[Source data]
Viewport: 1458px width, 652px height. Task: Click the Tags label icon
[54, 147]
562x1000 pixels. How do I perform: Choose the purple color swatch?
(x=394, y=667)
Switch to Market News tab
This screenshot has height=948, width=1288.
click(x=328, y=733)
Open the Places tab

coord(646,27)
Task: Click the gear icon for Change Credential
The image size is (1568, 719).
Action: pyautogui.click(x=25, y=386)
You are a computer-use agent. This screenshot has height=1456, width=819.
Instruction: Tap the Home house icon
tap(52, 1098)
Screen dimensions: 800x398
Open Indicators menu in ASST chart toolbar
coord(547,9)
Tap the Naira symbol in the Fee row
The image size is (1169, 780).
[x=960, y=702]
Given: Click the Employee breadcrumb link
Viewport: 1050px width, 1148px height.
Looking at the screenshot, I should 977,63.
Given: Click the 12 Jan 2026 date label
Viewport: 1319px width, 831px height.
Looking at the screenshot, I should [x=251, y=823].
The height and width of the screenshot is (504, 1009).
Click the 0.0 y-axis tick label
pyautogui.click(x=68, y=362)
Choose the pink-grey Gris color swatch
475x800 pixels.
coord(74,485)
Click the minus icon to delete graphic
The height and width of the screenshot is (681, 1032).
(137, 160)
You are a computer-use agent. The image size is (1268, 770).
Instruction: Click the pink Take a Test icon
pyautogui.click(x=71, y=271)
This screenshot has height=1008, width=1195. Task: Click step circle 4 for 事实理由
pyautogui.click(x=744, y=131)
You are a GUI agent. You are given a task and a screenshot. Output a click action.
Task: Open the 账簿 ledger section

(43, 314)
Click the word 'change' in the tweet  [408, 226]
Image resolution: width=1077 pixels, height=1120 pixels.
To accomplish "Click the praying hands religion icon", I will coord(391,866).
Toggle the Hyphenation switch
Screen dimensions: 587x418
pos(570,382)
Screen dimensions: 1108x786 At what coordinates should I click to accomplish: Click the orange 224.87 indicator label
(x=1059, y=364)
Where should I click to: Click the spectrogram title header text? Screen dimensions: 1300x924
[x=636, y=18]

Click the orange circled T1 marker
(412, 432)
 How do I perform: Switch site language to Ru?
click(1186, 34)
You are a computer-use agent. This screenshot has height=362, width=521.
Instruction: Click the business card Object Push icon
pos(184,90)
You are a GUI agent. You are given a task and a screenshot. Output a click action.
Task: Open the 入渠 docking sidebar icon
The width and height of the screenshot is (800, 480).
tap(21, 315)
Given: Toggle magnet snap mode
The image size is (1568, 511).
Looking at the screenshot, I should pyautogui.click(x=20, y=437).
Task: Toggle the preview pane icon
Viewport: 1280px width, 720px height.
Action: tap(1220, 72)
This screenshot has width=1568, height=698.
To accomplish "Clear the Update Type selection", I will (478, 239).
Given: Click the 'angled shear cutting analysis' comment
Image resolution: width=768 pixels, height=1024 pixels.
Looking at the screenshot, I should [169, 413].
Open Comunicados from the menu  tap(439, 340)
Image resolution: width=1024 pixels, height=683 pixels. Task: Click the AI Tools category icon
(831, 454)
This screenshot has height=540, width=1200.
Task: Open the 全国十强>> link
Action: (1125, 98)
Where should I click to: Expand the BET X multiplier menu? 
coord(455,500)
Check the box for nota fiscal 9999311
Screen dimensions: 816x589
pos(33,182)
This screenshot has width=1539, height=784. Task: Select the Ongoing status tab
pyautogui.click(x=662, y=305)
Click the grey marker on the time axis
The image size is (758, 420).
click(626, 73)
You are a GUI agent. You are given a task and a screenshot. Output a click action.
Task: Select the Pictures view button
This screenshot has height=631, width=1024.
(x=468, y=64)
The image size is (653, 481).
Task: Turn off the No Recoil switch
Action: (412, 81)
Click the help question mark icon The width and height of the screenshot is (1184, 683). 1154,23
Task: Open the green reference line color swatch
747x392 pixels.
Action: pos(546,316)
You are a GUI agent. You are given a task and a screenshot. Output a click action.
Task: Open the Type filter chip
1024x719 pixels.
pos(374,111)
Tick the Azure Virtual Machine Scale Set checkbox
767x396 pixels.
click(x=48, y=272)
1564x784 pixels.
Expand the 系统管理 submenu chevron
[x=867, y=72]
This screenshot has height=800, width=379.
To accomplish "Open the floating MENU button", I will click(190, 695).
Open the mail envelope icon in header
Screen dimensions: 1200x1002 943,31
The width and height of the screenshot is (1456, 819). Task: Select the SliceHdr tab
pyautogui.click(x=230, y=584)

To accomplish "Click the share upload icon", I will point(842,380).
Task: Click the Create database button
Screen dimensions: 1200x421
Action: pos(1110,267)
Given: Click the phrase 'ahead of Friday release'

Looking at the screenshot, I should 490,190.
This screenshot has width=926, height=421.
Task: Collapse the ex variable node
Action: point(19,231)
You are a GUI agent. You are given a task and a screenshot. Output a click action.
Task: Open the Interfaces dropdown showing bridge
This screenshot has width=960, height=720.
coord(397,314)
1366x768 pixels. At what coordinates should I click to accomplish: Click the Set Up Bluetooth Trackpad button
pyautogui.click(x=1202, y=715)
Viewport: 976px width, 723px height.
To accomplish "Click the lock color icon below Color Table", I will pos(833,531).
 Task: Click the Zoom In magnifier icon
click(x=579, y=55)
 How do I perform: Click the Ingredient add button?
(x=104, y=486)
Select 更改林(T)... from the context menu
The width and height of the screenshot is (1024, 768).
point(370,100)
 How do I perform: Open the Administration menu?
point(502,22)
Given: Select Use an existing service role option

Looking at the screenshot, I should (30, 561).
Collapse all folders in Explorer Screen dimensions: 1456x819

Exercise prompt
Count the lines in the data above that contain the word "Choose". Give only the number.

The reply
2